🤖 AI Summary
This study addresses the high computational cost of high-fidelity CFD simulations for full-scale three-dimensional aircraft and the inability of existing deep learning approaches to effectively model the multiscale, highly heterogeneous flow fields. To overcome these challenges, this work proposes MHLF, a multigrid hierarchical learning framework that, for the first time, enables efficient and accurate prediction of full-field aerodynamic flows across subsonic, transonic, and supersonic regimes for large 3D aircraft configurations.

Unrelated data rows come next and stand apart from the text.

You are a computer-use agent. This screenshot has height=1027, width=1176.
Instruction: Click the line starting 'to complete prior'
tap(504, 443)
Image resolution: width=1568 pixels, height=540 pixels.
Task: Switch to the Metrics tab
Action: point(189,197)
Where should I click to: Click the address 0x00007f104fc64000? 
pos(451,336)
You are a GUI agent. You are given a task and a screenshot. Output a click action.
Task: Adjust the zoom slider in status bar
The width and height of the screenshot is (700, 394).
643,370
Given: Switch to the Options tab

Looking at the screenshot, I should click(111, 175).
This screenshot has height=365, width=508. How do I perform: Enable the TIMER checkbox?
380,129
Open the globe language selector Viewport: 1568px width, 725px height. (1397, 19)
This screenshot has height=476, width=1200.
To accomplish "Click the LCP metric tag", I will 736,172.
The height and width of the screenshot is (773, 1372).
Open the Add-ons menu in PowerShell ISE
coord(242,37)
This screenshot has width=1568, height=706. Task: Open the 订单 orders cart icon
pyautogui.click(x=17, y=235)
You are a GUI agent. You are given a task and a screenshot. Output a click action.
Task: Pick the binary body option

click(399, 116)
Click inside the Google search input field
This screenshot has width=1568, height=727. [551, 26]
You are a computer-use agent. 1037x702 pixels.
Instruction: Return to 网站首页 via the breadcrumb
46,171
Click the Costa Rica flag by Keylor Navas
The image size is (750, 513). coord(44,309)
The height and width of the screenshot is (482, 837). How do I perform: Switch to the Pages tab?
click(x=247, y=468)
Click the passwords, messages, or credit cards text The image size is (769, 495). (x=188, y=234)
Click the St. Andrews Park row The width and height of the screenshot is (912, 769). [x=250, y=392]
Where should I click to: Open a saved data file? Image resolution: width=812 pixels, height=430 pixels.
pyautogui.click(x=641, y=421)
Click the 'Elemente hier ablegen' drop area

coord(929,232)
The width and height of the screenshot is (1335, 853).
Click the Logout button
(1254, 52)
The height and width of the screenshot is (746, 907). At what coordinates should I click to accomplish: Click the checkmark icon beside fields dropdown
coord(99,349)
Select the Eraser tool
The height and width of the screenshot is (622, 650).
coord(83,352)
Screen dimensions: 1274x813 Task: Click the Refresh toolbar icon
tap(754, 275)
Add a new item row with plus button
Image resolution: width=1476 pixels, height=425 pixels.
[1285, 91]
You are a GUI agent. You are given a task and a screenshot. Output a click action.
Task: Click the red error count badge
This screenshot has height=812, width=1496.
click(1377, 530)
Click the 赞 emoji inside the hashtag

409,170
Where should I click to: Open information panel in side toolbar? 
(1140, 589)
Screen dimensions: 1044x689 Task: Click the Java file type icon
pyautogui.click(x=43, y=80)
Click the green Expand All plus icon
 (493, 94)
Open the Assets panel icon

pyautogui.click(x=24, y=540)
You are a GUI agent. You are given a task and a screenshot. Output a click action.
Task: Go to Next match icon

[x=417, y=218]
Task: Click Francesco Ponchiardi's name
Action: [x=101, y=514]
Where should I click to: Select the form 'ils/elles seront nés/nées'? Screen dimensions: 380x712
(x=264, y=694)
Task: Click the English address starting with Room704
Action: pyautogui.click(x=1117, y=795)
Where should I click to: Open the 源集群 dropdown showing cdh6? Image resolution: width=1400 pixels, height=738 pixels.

By integrating topology-consistent geometric multigrid representations with hierarchical deep learning strategies and embedding them into the CFD solver for joint optimization, the method achieves 3–8× faster convergence while preserving high-fidelity accuracy across three real-world aircraft cases, thereby surpassing prior approaches limited to two-dimensional, surface-only, or simplified three-dimensional scenarios.
📝 Abstract
High-fidelity computational fluid dynamics is essential for aerospace design, but engineering-scale simulations of practical three-dimensional aircraft remain computationally expensive. Learning-based flow-field initialization can improve efficiency by reducing the numerical distance between the initial and converged solutions, yet existing deep learning approaches remain difficult to scale to large three-dimensional aircraft flows with multiscale regional heterogeneity. Most prior studies therefore focus on two-dimensional problems, surface quantities, integral aerodynamic coefficients, or simplified three-dimensional cases with limited grid resolution.Here we propose MHLF, a multigrid-hierarchical learning framework for accelerating engineering-scale aircraft flow simulations while preserving high-fidelity numerical accuracy. MHLF combines a topologically consistent geometric multigrid representation with a hierarchical strategy that captures regional flow heterogeneity during both prediction and subsequent CFD correction. Across three engineering-scale aircraft cases spanning Mach 0.15 to 6.0 and covering subsonic, transonic and supersonic regimes, MHLF accelerates convergence without sacrificing flow-field accuracy, achieving a 3 to 8 times efficiency improvement over conventional initialization. These results demonstrate practical full-flow-field prediction for large three-dimensional aircraft within the CFD domain and provide a foundation for data-driven acceleration of high-fidelity aircraft flow simulation.